Redes OT: Segmentação e proteção através de díodo de dados.
Atualmente, este tipo de tecnologia também está a ser aplicado em ambientes de rede OT com o propósito de assegurar a disponibilidade dos sistemas de controlo.
Os díodos de dados surgem entre os anos 80 e 90 nos setores da defesa e banca principalmente, como mecanismo de proteção de redes e sistemas que manuseavam informação confidencial. Atualmente, este tipo de tecnologia também está a ser aplicado em ambientes de rede OT com o propósito de assegurar a disponibilidade dos sistemas de controlo.
O aparecimento de diferentes APTs fez com que este tipo de solução se estenda cada vez mais nos ambientes OT. Atualmente, as redes de controlo ou de operações (OT) e as redes que conectam os sistemas transacionais (IT) costumam estar integradas.

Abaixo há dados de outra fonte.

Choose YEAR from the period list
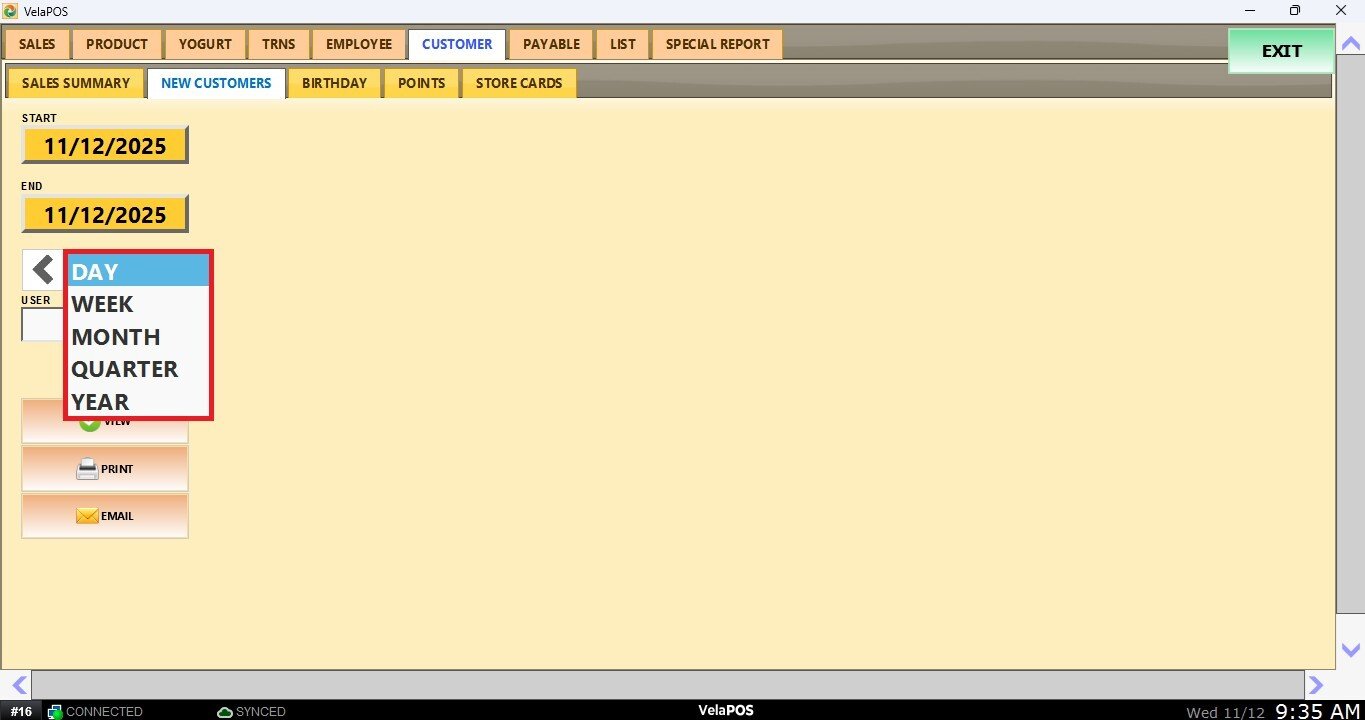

Isto deve-se ao facto de ambos os ambientes necessitarem de partilhar informação entre eles, em tempo real em muitas ocasiões, e, além disso, a que normalmente se requer que esta informação, assim como algumas aplicações de supervisão e controlo de processo, sejam acessíveis desde o exterior da fábrica. Isto torna necessário dispositivos de segmentação como o díodo de dados, que permitam esta integração de forma segura.

O díodo de dados é composto pelo hardware que assegura a unidirecionalidade no trânsito de informação (através de transcetores de fibra ótica) e por dois servidores (denominados proxies). Estes incorporam aplicações específicas para transmitir unidirecionalmente informação que é manuseada em infraestruturas críticas e em ambientes industriais sobre protocolos como Modbus ou OPC, ou que é armazenada sobre bases de dados industriais como OSIsoft PI ou Wonderware Historian.

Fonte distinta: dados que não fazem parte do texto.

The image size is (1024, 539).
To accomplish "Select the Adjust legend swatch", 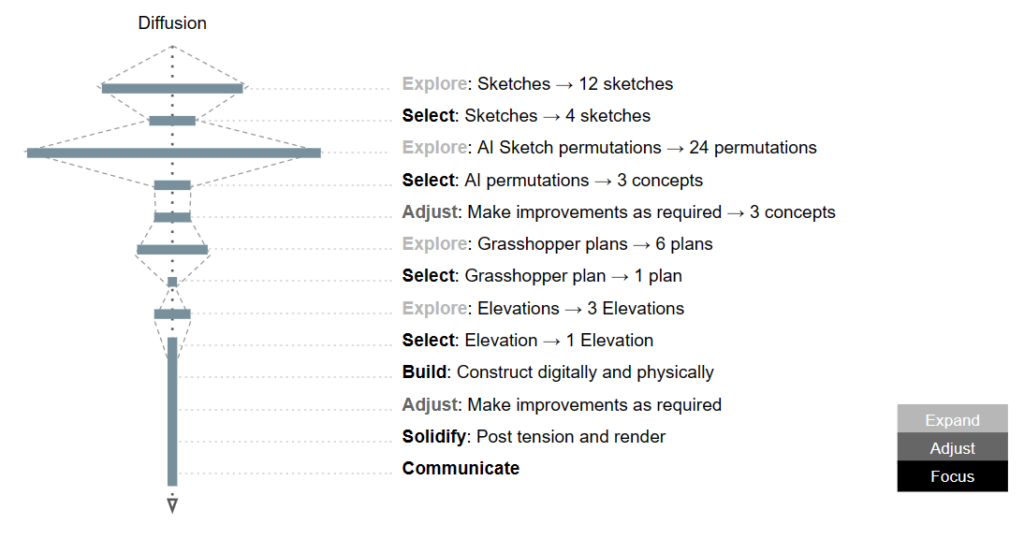I will (x=952, y=448).
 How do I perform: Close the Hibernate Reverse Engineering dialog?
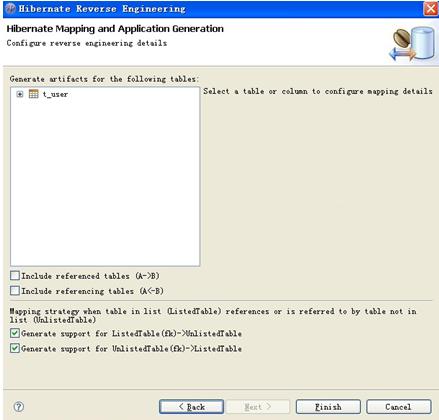pyautogui.click(x=431, y=9)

Cada proxy mantém comunicações bidirecionais entre ele e as redes IT e OT respetivamente, no entanto, entre eles, através do díodo, a comunicação é unidirecional. A chave do díodo de dados é esta, é capaz de interpretar protocolos bidirecionais (típico, TCP, que requer o handshaking de três vias), “quebrá-los” e convertê-los em unidirecionais (entre os proxies e o hardware do díodo) e, depois, apresentá-los na rede não comprometida de novo como bidirecionais.